For a smaller business, say with 100 employees, the annual premium for a Workplace Violence Expense policy runs between $1,000 and $1,500 for a policy with a $1 million per-incident limit. Larger businesses, with up to 2,500 employees, can expect to spend between $4,000 and $5,000 annually for a $1 million per-incident policy. Larger businesses have the option to increase their coverage to up to a $10 million per-incident limit, but that costs more. Most larger businesses choose limits between $1 million and $5 million.
Chubb cites an instance in which the Workplace Violence Expense product kicked in: A stalker accosted his ex-girlfriend at her workplace, and as a result the Chubb policy provided $85,000 for 65 days of extra security measures.
“Workplace violence can devastate a company, destroy its bottom line and threaten its survival. But, it can be controlled and dealt with,”said Greg Bangs, vice president and product manager for crime, kidnap & ransom/extortion and workplace violence expense for Chubb Specialty Insurance. “Well-run companies can do a number of things to limit their exposure, and purchasing insurance is one of them.”Bangs notes that risk-management starts with employee training: Training supervisors to recognize warning signs early enough to mitigate any danger and establishing zero-tolerance policies regarding employee threats are vital.
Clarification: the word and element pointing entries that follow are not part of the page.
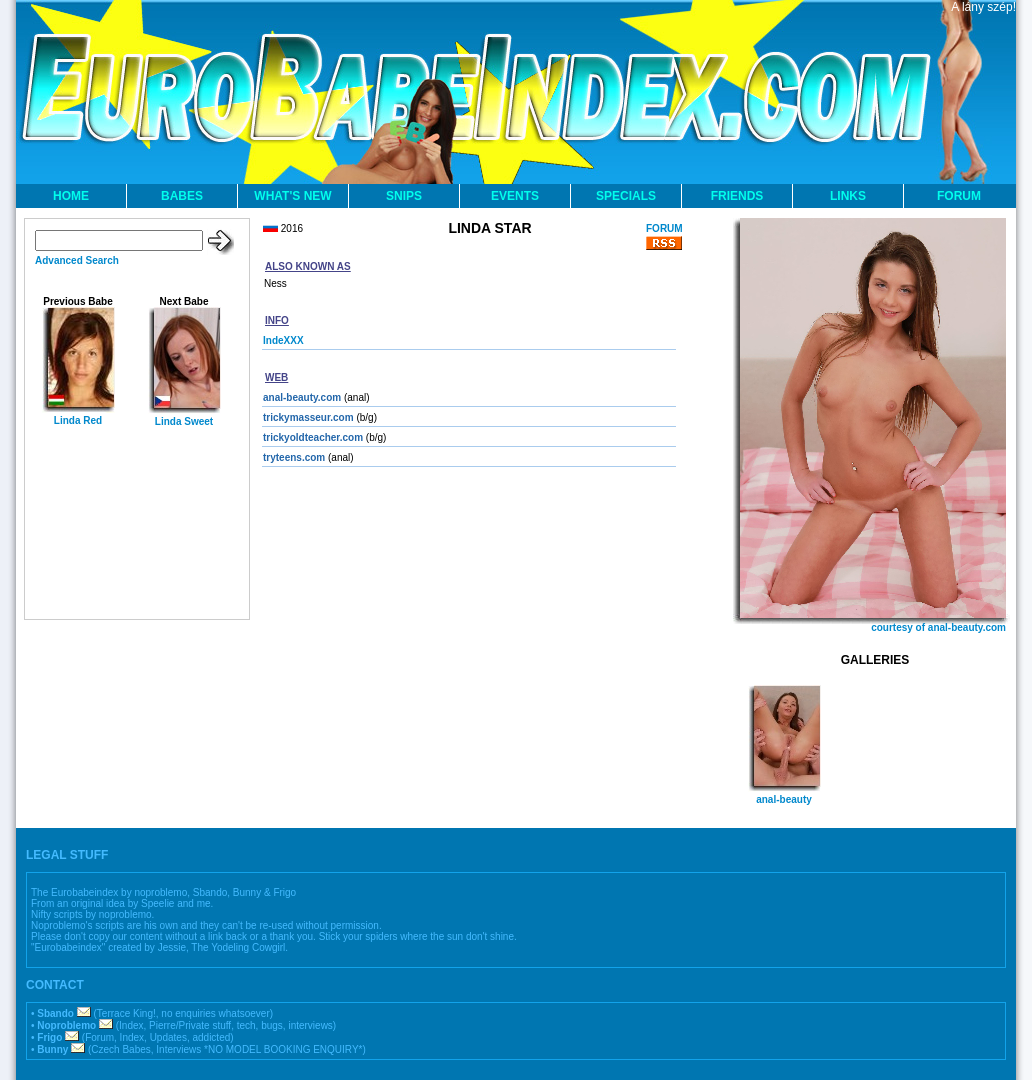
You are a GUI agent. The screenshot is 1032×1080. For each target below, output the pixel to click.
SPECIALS (626, 196)
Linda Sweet (184, 421)
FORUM (959, 196)
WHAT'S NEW (292, 196)
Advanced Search (77, 260)
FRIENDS (737, 196)
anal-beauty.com (302, 397)
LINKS (848, 196)
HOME (71, 196)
OSHA calls for similar employer-employee dialogues to minimize risk, but also recommends alarm systems, panic buttons, convex mirrors, elevated vantage points, bright lighting, adequate staffing, video surveillance, and arranging furniture to avoid entrapment, among other solutions to reduce the possibility of workplace violence. These efforts might be costly, but can your business afford the alternative?